Well we know that 4-AcO-MiPT for example is a much different drug than 4-HO-MiPT, if it was/is possible for 4-phosphoryloxy-MiPT to get into the brain like the acetoxy then i'd assume it would be another different drug. Any idea's? ... could toss some MiPT into the substrate and enough potassium phosphate possibly getting a good amount of 4-PO-MiPT out.. etc..

--edit: Forgot to ask how easily something like DALT could be made? Heard it can be made from tryptamine..

 

[fastandbulbous]

Well we know that 4-AcO-MiPT for example is a much different drug than 4-HO-MiPT, if it was/is possible for 4-phosphoryloxy-MiPT to get into the brain like the acetoxy then i'd assume it would be another different drug. Any idea's? ... could toss some MiPT into the substrate and enough potassium phosphate possibly getting a good amount of 4-PO-MiPT out.. etc..

--edit: Forgot to ask how easily something like DALT could be made? Heard it can be made from tryptamine..

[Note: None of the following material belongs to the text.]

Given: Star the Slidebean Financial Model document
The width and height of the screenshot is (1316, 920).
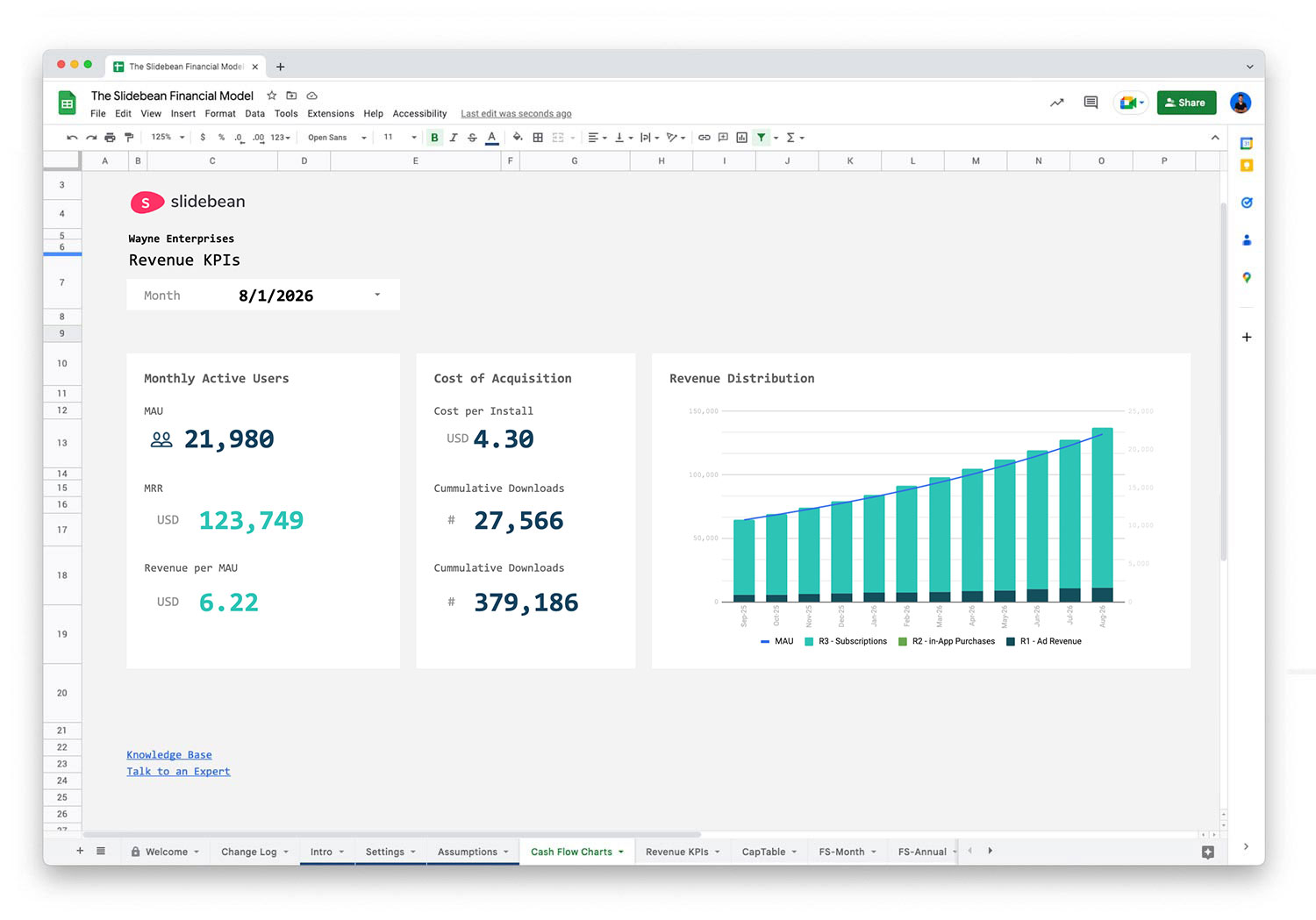Looking at the screenshot, I should (272, 96).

I think 4-phosphoryloxy MiPT wouldn't cross the BBB because the phosphate ester has too many ionizable hydrogen ions left (which massively reduces lipid solubility). I've got a feeling that the 4-acetoxy ester does cross the BBB more efficiently than the free OH group as the free OH can ionize to a phenoxide type ion - the increased polarity reducing lipid solubility. I think it also make a difference in that (from what I've heard) 4-acetoxy esters have a much smoother coming-up period, the free OH compounds being characterized by a stop-start nature (producing a 'jerky' and more anxiety prone coming-up).


DALT is very easy to produce from tryptamine base, but in keeping with BL rules, I'll PM that to you

 

[evlove]

I am certainly all for this type of research, but I really wonder about bioassays in which the user claims to be able to discriminate between a potential psychedelic combination of 4-HO-DMT + let's say DIPT vs a combination of these two plus 4-HO-DIPT vs 4-HO-DMT on its own. Lots of variables and each makes you trip, making conclusions pretty difficult without additional analysis.

 

[yaesutom]

^^^ Oh I intend to have samples from all this sent to a lab and have an analysis if you missed that, i'm not quite sure what your saying, but i'm also tripping

 

[Psychedelics_r_best]

How would you sterilize the root bark before adding it to the substrate to avoid contamination?
Since heat would break down the dmt wouldnt there be no way to sterilize the root bark?